Erich Kästners "Fabian" gilt als politischster deutscher Roman vor 1945. Bis heute ist der "Fabian" nur in der zensierten Form bekannt. Sven Hanuschek hat den Roman nun erstmals so herausgegeben, wie Kästner ihn geplant hatte. "Der Gang vor die Hunde", wie der "Fabian" eigentlich heißen sollte, ist eine lohnenswerte und überraschend aktuell wirkende Wiederentdeckung.

Von Oliver Pohlmann | 26.03.2014
    Undatiertes Bild des Schriftstellers Erich Kästner.
    Undatiertes Bild des Schriftstellers Erich Kästner. (dpa / picture-alliance)
    10. Mai 1933: Auf dem Berliner Opernplatz werfen die Nazis Bücher unliebsamer Autoren ins Feuer, darunter Werke von Sigmund Freud, Alfred Kerr oder Kurt Tucholsky. Und von Erich Kästner. Neben einigen pazifistischen Gedichten war es vor allem der Roman "Fabian", der Kästner für die Nazis zum Vertreter einer "dekadenten Asphaltliteratur" machte.

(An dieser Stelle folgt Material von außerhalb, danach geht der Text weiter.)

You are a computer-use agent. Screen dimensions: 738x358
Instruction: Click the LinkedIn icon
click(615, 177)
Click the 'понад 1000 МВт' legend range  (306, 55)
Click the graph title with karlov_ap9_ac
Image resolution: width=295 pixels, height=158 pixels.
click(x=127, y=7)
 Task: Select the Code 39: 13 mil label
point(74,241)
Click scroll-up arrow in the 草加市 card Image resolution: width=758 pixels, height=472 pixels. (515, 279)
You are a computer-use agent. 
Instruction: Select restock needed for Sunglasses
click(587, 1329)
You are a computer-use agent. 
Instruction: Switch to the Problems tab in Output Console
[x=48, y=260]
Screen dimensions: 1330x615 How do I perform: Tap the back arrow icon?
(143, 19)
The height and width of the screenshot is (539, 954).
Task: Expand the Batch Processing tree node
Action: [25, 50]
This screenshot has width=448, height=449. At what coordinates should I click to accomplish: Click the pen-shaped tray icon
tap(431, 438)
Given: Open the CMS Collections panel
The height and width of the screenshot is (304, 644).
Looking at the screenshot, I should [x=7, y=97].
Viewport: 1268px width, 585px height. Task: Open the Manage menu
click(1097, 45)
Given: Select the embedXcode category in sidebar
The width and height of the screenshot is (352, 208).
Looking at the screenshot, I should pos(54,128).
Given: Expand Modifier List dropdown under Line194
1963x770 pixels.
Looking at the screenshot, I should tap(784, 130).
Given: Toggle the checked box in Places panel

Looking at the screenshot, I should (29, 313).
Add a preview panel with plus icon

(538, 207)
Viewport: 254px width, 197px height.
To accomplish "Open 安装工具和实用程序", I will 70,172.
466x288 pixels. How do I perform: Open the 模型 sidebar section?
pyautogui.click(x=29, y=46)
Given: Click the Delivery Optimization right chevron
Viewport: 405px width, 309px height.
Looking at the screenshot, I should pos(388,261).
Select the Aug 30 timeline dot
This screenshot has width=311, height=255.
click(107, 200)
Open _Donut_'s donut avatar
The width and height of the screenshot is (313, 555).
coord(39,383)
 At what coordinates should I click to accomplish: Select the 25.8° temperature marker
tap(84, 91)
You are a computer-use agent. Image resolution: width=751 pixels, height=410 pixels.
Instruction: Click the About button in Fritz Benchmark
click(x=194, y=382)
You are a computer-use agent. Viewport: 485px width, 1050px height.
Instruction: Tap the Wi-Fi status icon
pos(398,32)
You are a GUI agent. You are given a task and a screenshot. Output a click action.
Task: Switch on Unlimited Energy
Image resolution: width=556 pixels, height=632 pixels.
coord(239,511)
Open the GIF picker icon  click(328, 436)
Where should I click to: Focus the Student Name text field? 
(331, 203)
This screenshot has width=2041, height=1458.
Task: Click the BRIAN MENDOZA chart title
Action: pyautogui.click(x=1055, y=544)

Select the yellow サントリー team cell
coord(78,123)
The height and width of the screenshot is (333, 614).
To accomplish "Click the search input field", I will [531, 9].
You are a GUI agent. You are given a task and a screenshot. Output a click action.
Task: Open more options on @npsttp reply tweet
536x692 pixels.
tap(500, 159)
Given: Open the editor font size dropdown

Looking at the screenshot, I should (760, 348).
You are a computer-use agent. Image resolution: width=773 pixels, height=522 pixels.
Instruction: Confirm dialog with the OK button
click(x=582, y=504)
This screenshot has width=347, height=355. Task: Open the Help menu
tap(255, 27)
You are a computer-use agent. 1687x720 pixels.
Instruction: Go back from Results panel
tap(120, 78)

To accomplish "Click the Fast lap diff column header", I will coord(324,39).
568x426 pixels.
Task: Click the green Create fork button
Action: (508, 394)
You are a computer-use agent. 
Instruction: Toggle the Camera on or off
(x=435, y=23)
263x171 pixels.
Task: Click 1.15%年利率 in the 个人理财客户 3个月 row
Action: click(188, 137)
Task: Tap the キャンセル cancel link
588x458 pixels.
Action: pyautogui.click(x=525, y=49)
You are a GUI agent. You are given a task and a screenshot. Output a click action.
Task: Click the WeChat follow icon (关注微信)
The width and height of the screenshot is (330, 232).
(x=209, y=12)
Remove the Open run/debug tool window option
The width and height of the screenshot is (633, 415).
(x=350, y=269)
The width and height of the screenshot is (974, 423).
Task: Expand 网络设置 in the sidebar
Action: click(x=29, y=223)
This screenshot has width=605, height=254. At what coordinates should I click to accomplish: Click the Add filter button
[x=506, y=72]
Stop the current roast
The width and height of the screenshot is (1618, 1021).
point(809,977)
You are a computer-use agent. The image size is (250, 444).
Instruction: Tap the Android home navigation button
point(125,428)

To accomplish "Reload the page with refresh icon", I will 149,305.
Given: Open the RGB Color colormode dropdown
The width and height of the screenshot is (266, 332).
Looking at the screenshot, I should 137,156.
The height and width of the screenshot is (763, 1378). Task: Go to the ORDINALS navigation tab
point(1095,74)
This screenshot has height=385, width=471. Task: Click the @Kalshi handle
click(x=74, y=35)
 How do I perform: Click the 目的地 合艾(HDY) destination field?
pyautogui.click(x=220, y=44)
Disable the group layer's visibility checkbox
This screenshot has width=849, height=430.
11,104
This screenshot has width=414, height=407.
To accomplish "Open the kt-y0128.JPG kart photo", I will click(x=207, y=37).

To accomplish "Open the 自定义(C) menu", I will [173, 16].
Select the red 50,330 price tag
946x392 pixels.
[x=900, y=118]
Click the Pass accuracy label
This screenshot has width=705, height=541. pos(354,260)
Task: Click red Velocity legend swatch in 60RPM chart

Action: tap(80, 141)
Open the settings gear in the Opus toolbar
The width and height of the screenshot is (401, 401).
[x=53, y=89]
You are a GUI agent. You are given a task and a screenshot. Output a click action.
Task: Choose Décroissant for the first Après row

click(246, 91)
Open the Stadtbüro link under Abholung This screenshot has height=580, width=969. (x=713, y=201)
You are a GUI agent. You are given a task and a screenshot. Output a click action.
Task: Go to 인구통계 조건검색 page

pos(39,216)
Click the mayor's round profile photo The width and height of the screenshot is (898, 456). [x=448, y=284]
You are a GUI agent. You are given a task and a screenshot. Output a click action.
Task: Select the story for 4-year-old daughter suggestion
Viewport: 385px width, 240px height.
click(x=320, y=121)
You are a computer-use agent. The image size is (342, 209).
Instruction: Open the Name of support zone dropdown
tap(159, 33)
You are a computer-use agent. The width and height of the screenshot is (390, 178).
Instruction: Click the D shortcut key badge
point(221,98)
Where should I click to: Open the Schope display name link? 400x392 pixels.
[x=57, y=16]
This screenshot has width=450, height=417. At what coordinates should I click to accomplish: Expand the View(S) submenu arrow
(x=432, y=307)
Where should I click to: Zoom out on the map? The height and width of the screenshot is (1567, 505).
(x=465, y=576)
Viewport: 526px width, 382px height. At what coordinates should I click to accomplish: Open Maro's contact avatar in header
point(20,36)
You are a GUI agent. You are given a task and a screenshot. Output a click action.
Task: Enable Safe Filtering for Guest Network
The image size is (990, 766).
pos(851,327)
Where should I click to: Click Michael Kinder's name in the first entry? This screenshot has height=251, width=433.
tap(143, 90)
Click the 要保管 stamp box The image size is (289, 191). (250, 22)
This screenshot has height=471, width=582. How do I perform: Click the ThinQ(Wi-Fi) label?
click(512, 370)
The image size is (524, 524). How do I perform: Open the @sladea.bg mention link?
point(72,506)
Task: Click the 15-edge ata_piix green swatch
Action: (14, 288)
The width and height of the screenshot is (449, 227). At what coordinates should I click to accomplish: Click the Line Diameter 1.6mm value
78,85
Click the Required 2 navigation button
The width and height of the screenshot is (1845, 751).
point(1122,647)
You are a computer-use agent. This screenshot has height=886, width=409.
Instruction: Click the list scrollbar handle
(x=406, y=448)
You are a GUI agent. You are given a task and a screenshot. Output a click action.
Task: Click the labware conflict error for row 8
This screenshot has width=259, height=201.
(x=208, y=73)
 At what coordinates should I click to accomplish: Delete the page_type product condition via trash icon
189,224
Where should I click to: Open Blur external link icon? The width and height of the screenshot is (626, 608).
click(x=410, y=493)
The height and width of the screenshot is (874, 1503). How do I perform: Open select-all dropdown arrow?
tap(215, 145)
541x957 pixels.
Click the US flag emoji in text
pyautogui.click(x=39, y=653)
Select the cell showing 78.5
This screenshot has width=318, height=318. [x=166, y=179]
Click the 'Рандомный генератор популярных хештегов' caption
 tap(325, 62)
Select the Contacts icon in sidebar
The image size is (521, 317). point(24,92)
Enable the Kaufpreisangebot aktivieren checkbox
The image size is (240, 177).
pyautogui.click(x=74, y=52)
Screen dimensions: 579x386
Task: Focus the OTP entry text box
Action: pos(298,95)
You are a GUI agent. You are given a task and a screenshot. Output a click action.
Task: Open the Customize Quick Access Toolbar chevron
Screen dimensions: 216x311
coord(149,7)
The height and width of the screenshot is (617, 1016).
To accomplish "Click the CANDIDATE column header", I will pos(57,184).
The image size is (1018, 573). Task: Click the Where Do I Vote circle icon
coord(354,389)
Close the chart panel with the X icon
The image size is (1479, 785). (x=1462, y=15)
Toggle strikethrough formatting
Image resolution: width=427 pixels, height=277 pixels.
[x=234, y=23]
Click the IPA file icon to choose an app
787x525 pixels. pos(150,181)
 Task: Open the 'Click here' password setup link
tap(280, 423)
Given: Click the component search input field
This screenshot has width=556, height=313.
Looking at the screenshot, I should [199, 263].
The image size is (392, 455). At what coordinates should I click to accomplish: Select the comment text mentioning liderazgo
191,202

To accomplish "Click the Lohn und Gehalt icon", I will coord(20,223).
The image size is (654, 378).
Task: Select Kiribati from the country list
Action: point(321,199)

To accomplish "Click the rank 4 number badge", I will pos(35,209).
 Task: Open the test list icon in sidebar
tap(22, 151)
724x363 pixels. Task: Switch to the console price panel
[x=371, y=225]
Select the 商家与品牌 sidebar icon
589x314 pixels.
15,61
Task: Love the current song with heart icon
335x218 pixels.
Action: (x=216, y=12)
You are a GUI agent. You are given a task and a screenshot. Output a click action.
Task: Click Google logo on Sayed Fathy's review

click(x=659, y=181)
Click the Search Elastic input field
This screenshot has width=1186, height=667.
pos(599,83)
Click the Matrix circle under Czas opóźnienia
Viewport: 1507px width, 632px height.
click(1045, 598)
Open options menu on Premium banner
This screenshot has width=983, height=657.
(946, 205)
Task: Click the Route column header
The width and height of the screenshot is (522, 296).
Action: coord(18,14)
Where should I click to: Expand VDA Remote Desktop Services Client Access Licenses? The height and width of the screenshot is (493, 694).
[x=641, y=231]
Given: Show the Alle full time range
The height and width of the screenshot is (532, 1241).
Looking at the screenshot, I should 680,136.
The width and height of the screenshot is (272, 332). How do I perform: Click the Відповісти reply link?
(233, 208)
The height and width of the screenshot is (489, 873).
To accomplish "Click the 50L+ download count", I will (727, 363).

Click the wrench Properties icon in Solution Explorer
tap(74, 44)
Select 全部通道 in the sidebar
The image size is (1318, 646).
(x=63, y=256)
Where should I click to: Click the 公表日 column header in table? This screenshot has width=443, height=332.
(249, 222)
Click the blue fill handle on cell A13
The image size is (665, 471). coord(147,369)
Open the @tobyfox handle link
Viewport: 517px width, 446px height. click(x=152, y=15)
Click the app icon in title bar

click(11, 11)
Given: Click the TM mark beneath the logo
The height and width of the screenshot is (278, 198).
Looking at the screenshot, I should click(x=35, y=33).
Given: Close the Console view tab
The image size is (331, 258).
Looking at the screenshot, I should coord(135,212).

Dennoch konnte der Erfolgsautor im Dritten Reich weiterarbeiten: Zwar hatte er offiziell Publikationsverbot und wurde von der Gestapo schikaniert. Doch durfte er die NS-Unterhaltungsindustrie mit harmlosen Filmdrehbüchern füttern und in ausländischen Verlagen publizieren.
    Die ursprüngliche Fassung war um einiges radikaler und anspruchsvoller
    Anders hätte es für ihn wohl ausgesehen, wäre der Fabian in seiner ursprünglichen Form veröffentlicht worden. Denn das, was unter diesem Titel 1931 in der "Deutschen Verlags-Anstalt" erschien, war nur die entschärfte Fassung. Der Roman, den Kästner dem Publikum eigentlich zumuten wollte, war um einiges radikaler und anspruchsvoller. Hätte sein besorgter Lektor Curt Weller von ihm nicht Kürzungen und Änderungen verlangt, hätte es Kästner in der NS-Zeit wohl schwerer gehabt, vermutet Sven Hanuschek. Dem Münchner Literaturwissenschaftler ist es zu verdanken, dass Kästners großer Zeit- und Sittenroman nun erstmals so gelesen werden kann, wie er vom Autor geplant war. Der Gang vor die Hunde – so der eigentlich vorgesehene Titel - werde das Bild Kästners in mancher Hinsicht verändern, prophezeit der Herausgeber. Rekonstruiert hat Hanuschek die "imaginäre Erstausgabe" des Romans auf der Grundlage eines im Marbacher Literaturarchiv befindlichen Typoskripts mit handschriftlichen Korrekturen Kästners:
    "Also zum einen ist es natürlich sehr viel expliziter, was jetzt Obszönitäten angeht sozusagen, was die Darstellung des sexuellen Bereichs angeht, die politische Kritik, die es auch gibt in einem gestrichenen Kapitel, ist ziemlich spannend, weil das jetzt keine parteipolitische Kritik ist, also die Richtung, der Kästner angehört oder vage angehört, konnte man dem nicht unbedingt entnehmen, sondern es ist einfach ‘ne unglaublich übermütige politische Kritik, die auch Spaß macht zu lesen. Also, ich denk‘, das sind so die wesentlichen Elemente inhaltlicher Art, und dann gibt‘s eben die stilistischen Aspekte, die ja auch bei Kästner nie so hoch gehängt wurden, das halte ich ja eben für falsch, also ich halte ihn eigentlich für einen großen Stilisten, der ganz anders an seinen Texten gefeilt hat, als man ihm das eigentlich zugebilligt hat, wenn man also andere Autoren der frühen Moderne ansieht, die ja nun viel stärker beforscht sind in der Germanistik als Kästner."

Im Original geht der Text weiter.